MATERIAL PROVIDED:
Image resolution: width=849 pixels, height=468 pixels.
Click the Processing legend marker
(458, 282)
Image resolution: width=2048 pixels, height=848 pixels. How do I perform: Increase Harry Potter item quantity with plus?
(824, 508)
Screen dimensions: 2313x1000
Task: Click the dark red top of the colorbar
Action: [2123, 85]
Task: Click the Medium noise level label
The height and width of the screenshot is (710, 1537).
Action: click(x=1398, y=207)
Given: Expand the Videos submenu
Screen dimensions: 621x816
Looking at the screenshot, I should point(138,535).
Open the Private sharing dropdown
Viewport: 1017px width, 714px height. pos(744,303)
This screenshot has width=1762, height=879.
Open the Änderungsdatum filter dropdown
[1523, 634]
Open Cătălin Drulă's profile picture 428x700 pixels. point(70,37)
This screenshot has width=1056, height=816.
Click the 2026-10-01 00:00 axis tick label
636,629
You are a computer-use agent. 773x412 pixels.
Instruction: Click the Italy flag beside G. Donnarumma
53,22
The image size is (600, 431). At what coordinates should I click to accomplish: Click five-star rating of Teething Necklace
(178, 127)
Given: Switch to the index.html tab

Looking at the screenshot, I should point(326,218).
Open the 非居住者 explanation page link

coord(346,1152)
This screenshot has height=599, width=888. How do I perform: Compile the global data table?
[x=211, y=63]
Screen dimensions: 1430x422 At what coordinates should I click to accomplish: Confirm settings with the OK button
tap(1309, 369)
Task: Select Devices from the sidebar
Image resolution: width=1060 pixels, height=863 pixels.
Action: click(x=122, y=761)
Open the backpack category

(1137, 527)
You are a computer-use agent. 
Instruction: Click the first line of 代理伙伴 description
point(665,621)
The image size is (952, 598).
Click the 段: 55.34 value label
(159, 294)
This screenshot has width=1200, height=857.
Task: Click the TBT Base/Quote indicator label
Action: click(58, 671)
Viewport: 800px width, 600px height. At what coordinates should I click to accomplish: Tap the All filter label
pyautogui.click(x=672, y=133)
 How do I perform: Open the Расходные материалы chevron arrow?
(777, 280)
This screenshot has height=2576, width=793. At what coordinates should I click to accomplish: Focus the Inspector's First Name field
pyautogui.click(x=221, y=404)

TASK DIRECTIONS:
Could you transcribe the whole listing above without any edits?

ANSWER SPACE:
Image resolution: width=849 pixels, height=468 pixels.
Click the Processing legend marker
(458, 282)
Image resolution: width=2048 pixels, height=848 pixels. How do I perform: Increase Harry Potter item quantity with plus?
(824, 508)
Screen dimensions: 2313x1000
Task: Click the dark red top of the colorbar
Action: [2123, 85]
Task: Click the Medium noise level label
The height and width of the screenshot is (710, 1537).
Action: click(x=1398, y=207)
Given: Expand the Videos submenu
Screen dimensions: 621x816
Looking at the screenshot, I should point(138,535).
Open the Private sharing dropdown
Viewport: 1017px width, 714px height. pos(744,303)
This screenshot has width=1762, height=879.
Open the Änderungsdatum filter dropdown
[1523, 634]
Open Cătălin Drulă's profile picture 428x700 pixels. point(70,37)
This screenshot has width=1056, height=816.
Click the 2026-10-01 00:00 axis tick label
636,629
You are a computer-use agent. 773x412 pixels.
Instruction: Click the Italy flag beside G. Donnarumma
53,22
The image size is (600, 431). At what coordinates should I click to accomplish: Click five-star rating of Teething Necklace
(178, 127)
Given: Switch to the index.html tab

Looking at the screenshot, I should point(326,218).
Open the 非居住者 explanation page link

coord(346,1152)
This screenshot has height=599, width=888. How do I perform: Compile the global data table?
[x=211, y=63]
Screen dimensions: 1430x422 At what coordinates should I click to accomplish: Confirm settings with the OK button
tap(1309, 369)
Task: Select Devices from the sidebar
Image resolution: width=1060 pixels, height=863 pixels.
Action: click(x=122, y=761)
Open the backpack category

(1137, 527)
You are a computer-use agent. 
Instruction: Click the first line of 代理伙伴 description
point(665,621)
The image size is (952, 598).
Click the 段: 55.34 value label
(159, 294)
This screenshot has width=1200, height=857.
Task: Click the TBT Base/Quote indicator label
Action: click(58, 671)
Viewport: 800px width, 600px height. At what coordinates should I click to accomplish: Tap the All filter label
pyautogui.click(x=672, y=133)
 How do I perform: Open the Расходные материалы chevron arrow?
(777, 280)
This screenshot has height=2576, width=793. At what coordinates should I click to accomplish: Focus the Inspector's First Name field
pyautogui.click(x=221, y=404)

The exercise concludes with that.